Oui mais ce fut un moment épuisant. Il y avait une telle exigence. C’était peut-être un peu too much. A la suite, je n’étais pas sûr que l’on continue ensemble. J’avais l’impression d’être arrivé à une espèce d’aboutissement. Même s’il y avait encore des morceaux en cours. Il y a eu ensuite L’Imprudence. Les albums d’Alain sont comme les chapitres d’un livre. Même s’ils sont différents, il est difficile de les dissocier. S’il n’avait pas eu cette saloperie, il écrirait encore des chapitres.

Pourquoi les souvenirs de Fantaisie militaire sont-ils encore présents pour tous ?

Alain est un homme d’exception humainement et artistiquement. Ce n’était pas un artiste ordinaire. Toutes les personnes qui ont collaboré avec lui ont l’impression de progresser. Il est extrêmement attachant même s’il est réservé. Il a aussi beaucoup d’humour.

Est-ce avec bonheur que vous vous replongez dans cette histoire ?

En revenant cet album, j’ai l’impression qu’Alain est toujours vivant. Parler le maintient en vie. Il faut que je m’exprime tant que j’ai encore toute ma tête. Je dois raconter cette expérience pour ne pas que les autres racontent des conneries. Ce n’est pas seulement un devoir de mémoire, mais un devoir d’amitié. Il n’est plus là mais l’artiste est encore là. J’ai toujours ce sentiment de fraternité, Il était comme un frangin. Tout fonctionnait très bien entre nous. Nous étions faits pour nous trouver, nous retrouver. On en parlait ensemble et on se disait que nous nous étions sûrement croisés dans une autre vie. Il y avait ce sentiment de déjà vu, déjà vécu.

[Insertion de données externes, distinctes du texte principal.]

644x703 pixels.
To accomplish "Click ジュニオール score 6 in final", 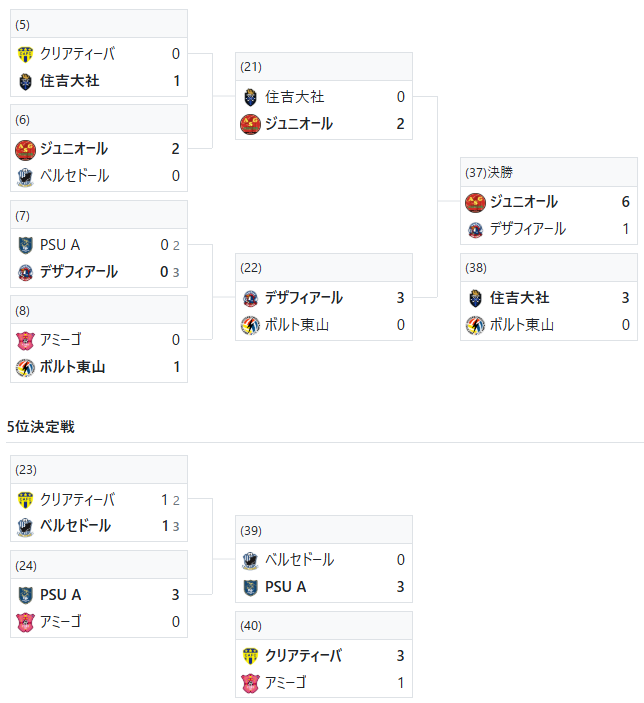I will coord(626,202).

Est-ce difficile de travailler avec une personne que l’on connaît bien ?

C’est le mec qui me connaît le mieux. C’est vrai, ce n’est pas si simple. Il y avait la peur de décevoir. Mais il emmenait vers l’excellence.

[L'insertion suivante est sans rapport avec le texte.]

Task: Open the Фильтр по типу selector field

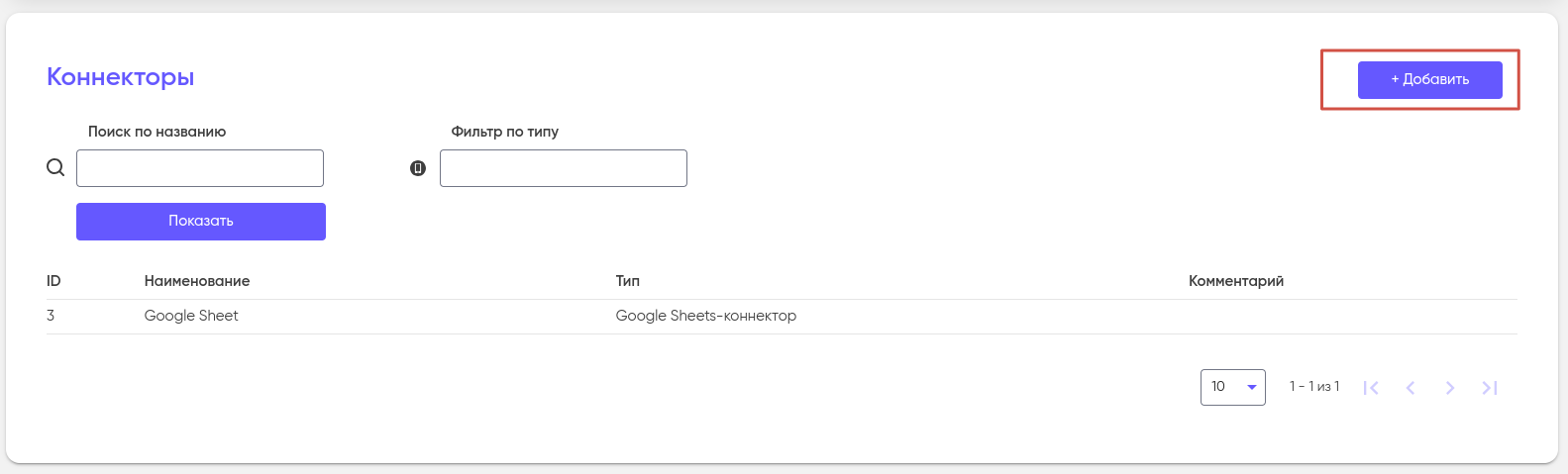Action: (x=563, y=168)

Est-ce que Alain Bashung vous manque toujours autant ?

Oui, il me manque toujours autant. Le temps fait son travail mais il me manque. Je rêve de lui. Je rêve qu’il est en concert quelque part en province.

  • Conférence avec Pierre Lemarchand, Jean Fauque, Joseph Racaille et Richard Mortier jeudi 25 janvier à 20 heures au 106 à Rouen. Gratuit.